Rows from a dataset
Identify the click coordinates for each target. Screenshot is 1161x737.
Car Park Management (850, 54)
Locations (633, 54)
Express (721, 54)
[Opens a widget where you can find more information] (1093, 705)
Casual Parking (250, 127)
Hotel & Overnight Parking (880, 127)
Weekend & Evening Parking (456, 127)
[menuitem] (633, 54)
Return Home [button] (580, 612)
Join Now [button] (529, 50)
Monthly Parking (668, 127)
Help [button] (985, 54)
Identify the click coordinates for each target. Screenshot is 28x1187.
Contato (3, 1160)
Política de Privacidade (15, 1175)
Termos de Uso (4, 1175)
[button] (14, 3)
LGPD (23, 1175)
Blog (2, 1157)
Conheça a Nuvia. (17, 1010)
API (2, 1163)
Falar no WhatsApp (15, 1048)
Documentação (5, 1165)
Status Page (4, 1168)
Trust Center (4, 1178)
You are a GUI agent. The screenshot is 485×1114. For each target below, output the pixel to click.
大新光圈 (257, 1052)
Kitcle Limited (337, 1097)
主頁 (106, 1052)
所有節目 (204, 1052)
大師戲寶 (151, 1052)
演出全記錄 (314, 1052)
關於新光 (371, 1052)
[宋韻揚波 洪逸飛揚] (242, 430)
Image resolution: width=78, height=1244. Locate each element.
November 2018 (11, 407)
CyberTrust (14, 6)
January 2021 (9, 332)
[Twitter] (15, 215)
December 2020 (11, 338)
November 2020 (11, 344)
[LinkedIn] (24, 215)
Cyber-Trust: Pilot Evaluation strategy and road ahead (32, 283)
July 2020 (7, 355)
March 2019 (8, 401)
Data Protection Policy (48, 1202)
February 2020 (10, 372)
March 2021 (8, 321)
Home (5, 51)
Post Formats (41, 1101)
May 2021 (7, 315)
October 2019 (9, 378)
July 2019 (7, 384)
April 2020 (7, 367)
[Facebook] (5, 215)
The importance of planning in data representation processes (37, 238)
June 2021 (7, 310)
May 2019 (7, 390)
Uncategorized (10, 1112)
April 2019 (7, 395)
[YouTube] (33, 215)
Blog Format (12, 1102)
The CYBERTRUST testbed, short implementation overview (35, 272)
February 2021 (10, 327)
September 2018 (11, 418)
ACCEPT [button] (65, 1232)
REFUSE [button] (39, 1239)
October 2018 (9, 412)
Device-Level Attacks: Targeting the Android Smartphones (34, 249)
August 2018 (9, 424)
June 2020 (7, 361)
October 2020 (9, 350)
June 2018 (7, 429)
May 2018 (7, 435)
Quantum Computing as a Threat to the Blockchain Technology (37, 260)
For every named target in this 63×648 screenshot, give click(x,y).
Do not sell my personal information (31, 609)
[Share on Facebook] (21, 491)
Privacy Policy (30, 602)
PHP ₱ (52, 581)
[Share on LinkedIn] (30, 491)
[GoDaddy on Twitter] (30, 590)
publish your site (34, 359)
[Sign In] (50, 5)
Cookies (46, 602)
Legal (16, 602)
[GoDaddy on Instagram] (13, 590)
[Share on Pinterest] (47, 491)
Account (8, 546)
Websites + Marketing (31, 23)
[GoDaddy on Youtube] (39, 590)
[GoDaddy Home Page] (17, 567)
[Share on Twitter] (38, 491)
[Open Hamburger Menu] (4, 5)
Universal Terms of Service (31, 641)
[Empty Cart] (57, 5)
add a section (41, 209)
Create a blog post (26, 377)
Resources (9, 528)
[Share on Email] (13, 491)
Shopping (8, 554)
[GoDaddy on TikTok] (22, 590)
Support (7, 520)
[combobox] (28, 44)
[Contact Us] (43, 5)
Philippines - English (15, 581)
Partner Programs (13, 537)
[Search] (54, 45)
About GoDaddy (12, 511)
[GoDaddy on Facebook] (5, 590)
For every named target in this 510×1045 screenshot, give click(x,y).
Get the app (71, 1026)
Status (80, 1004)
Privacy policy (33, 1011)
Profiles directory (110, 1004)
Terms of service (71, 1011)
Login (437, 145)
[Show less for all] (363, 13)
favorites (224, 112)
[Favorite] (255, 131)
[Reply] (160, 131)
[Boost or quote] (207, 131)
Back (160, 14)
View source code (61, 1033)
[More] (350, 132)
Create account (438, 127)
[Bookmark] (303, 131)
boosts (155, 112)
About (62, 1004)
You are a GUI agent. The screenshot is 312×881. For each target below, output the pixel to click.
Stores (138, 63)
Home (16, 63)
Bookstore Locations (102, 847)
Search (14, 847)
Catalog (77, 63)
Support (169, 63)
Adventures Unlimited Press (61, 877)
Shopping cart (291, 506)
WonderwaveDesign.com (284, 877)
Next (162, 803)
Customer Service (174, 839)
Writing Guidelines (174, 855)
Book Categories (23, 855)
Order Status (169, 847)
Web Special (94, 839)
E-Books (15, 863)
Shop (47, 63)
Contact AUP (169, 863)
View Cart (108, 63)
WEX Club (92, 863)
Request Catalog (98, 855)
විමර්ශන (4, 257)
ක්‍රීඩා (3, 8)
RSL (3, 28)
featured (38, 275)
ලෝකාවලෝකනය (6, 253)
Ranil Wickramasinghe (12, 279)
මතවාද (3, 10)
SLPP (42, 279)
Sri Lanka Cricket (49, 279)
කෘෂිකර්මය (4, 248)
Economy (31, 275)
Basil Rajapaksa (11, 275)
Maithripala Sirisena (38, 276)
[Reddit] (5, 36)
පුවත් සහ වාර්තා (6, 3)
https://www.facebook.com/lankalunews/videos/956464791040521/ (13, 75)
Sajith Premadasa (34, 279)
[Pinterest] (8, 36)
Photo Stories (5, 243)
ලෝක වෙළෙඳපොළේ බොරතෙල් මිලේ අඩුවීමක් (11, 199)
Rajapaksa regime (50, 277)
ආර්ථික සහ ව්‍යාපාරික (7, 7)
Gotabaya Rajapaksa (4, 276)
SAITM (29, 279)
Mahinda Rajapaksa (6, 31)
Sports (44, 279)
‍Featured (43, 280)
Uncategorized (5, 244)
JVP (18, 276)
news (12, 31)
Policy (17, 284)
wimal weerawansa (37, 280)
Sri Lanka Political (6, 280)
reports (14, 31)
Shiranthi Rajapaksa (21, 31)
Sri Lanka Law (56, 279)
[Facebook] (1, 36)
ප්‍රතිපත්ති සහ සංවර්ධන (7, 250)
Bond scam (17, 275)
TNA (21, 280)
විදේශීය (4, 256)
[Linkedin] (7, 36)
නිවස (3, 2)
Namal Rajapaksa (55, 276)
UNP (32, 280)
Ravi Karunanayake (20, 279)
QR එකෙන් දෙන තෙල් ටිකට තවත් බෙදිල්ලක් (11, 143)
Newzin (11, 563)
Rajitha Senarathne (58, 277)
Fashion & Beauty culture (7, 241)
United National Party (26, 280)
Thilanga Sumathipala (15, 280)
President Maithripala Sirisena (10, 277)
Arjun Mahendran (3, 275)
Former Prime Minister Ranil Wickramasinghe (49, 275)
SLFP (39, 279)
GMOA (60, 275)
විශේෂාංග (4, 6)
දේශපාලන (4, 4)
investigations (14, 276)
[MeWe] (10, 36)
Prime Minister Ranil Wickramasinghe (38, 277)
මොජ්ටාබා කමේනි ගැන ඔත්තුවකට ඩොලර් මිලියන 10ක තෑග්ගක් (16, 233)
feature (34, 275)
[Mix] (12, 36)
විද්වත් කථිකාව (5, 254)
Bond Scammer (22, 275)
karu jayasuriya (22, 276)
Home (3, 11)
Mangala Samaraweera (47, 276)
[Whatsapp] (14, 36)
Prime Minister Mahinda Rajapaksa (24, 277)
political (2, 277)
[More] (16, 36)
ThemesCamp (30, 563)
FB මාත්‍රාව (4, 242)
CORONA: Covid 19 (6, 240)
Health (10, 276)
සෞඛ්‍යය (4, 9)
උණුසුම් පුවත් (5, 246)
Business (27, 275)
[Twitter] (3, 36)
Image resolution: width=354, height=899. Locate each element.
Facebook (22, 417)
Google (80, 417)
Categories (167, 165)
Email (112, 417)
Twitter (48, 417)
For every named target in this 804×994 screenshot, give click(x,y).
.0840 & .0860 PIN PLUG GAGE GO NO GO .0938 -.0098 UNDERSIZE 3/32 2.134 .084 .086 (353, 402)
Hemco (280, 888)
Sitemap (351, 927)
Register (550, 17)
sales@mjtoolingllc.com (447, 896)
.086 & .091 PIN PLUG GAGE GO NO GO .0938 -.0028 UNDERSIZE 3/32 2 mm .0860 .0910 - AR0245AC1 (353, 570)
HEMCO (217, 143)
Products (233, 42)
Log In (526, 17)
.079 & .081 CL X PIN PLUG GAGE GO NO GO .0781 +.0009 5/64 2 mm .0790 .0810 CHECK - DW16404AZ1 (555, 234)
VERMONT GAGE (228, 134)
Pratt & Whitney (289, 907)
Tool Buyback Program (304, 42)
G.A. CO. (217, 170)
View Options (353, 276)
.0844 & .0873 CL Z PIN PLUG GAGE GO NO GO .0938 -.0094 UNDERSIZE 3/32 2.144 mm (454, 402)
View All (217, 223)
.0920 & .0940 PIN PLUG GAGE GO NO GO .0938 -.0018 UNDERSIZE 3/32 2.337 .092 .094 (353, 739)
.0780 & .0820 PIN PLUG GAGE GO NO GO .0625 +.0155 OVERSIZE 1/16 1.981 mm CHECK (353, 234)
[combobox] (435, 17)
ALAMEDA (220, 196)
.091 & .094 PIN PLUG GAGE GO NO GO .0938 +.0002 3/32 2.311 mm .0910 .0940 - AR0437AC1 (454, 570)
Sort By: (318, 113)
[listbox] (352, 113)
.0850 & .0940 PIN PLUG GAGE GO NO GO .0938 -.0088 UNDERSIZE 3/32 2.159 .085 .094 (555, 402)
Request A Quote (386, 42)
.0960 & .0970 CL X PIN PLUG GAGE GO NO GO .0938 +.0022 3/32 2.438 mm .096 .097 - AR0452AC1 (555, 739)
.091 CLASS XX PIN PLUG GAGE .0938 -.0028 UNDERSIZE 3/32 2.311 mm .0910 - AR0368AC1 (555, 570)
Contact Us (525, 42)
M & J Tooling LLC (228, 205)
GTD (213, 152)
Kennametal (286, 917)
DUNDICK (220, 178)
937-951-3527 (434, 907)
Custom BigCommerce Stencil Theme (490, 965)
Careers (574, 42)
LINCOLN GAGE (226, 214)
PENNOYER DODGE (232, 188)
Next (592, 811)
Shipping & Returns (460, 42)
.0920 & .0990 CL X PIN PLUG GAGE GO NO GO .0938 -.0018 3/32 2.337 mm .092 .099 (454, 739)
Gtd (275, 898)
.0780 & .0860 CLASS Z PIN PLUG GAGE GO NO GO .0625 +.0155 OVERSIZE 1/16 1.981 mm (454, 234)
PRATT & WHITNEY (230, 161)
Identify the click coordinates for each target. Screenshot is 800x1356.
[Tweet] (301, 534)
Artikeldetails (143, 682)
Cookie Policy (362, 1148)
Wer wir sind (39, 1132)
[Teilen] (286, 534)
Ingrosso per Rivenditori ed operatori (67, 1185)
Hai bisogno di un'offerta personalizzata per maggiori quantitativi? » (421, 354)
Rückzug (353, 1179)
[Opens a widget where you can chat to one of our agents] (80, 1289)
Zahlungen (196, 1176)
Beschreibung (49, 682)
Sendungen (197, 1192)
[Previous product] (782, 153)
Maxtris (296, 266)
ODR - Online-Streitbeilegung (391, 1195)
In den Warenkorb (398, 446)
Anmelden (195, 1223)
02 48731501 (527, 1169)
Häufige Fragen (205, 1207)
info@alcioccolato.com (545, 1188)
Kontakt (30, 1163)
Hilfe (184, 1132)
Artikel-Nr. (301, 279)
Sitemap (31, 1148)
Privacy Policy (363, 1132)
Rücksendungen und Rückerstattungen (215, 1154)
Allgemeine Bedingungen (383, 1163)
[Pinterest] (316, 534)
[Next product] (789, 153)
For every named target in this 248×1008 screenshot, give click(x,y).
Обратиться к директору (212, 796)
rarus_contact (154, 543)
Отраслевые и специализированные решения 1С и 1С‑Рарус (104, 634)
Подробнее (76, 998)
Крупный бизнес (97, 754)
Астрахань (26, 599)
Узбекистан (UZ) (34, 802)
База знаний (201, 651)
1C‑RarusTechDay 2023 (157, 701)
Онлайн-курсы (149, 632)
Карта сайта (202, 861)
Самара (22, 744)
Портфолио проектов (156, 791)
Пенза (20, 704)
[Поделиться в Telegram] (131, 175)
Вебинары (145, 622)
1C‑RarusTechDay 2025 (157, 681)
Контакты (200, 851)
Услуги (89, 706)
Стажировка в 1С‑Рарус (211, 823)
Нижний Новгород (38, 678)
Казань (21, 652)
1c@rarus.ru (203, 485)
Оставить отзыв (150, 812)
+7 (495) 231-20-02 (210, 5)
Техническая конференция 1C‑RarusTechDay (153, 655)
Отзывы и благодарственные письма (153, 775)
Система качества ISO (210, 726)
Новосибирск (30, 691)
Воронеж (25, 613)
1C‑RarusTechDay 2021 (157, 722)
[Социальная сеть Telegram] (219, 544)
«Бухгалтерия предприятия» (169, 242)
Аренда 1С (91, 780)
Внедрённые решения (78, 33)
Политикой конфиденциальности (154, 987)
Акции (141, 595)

[EXERCISE OBJECTIVE]: Rewrite everything from the row containing "Узбекистан (UZ) (34, 802)" down to the row containing "Техническая конференция 1C‑RarusTechDay", including both, as a JSON list of strings with one string per row and no blank lines.

[WRITTEN SOLUTION]:
[
  "Узбекистан (UZ) (34, 802)",
  "База знаний (201, 651)",
  "1C‑RarusTechDay 2023 (157, 701)",
  "Онлайн-курсы (149, 632)",
  "Карта сайта (202, 861)",
  "Самара (22, 744)",
  "Портфолио проектов (156, 791)",
  "Пенза (20, 704)",
  "[Поделиться в Telegram] (131, 175)",
  "Вебинары (145, 622)",
  "1C‑RarusTechDay 2025 (157, 681)",
  "Контакты (200, 851)",
  "Услуги (89, 706)",
  "Стажировка в 1С‑Рарус (211, 823)",
  "Нижний Новгород (38, 678)",
  "Казань (21, 652)",
  "1c@rarus.ru (203, 485)",
  "Оставить отзыв (150, 812)",
  "+7 (495) 231-20-02 (210, 5)",
  "Техническая конференция 1C‑RarusTechDay (153, 655)"
]